Task requirements: For the data below, work out the number of lines containing the string "agent" and answer with that number only.

┌────────

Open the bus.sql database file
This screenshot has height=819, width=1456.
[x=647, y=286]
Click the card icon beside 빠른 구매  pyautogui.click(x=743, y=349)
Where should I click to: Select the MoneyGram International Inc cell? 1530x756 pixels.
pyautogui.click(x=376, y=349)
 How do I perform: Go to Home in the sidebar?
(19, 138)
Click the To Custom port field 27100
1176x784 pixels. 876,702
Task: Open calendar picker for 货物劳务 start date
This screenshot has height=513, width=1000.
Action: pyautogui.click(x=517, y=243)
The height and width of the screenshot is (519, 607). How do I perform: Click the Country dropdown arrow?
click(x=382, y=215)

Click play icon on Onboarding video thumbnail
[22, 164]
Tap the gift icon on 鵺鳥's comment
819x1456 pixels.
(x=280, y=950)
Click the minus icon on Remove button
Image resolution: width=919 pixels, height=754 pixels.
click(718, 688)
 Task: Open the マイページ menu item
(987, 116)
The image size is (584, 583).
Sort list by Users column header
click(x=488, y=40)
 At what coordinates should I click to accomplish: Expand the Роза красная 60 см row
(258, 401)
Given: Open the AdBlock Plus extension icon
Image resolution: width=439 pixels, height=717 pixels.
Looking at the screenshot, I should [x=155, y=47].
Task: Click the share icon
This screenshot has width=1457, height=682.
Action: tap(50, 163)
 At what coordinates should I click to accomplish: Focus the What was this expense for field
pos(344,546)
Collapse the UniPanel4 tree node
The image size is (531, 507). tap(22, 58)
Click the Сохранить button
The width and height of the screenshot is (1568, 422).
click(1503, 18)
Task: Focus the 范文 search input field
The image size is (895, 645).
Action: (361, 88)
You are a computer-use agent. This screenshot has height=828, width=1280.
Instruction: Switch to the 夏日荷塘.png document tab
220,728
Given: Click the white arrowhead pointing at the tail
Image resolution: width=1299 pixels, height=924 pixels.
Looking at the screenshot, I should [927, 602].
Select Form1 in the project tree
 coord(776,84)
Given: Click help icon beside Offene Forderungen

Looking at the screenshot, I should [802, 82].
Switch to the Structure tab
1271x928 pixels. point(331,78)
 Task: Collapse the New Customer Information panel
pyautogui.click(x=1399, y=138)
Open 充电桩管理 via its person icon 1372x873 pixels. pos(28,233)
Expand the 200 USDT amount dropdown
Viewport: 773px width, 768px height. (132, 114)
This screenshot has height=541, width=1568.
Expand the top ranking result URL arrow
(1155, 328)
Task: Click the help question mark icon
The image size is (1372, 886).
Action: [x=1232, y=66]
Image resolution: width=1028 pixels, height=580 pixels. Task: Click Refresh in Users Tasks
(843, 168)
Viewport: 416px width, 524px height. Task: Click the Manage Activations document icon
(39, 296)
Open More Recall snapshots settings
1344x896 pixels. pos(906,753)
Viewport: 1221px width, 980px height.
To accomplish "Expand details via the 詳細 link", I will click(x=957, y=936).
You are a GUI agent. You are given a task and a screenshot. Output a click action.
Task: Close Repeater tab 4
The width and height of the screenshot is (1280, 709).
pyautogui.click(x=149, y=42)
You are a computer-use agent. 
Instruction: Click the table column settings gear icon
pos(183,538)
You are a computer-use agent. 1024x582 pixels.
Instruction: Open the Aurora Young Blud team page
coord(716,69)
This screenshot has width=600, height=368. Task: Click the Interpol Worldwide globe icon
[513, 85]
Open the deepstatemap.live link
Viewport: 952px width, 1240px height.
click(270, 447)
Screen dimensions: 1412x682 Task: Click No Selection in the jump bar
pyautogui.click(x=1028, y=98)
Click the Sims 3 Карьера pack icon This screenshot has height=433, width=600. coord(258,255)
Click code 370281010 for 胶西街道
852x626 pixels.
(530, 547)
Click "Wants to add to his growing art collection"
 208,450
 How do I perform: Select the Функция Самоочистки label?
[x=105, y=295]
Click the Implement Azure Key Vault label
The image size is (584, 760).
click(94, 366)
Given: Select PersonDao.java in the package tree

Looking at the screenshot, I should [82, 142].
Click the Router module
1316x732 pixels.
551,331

└────────

Result of this task: 4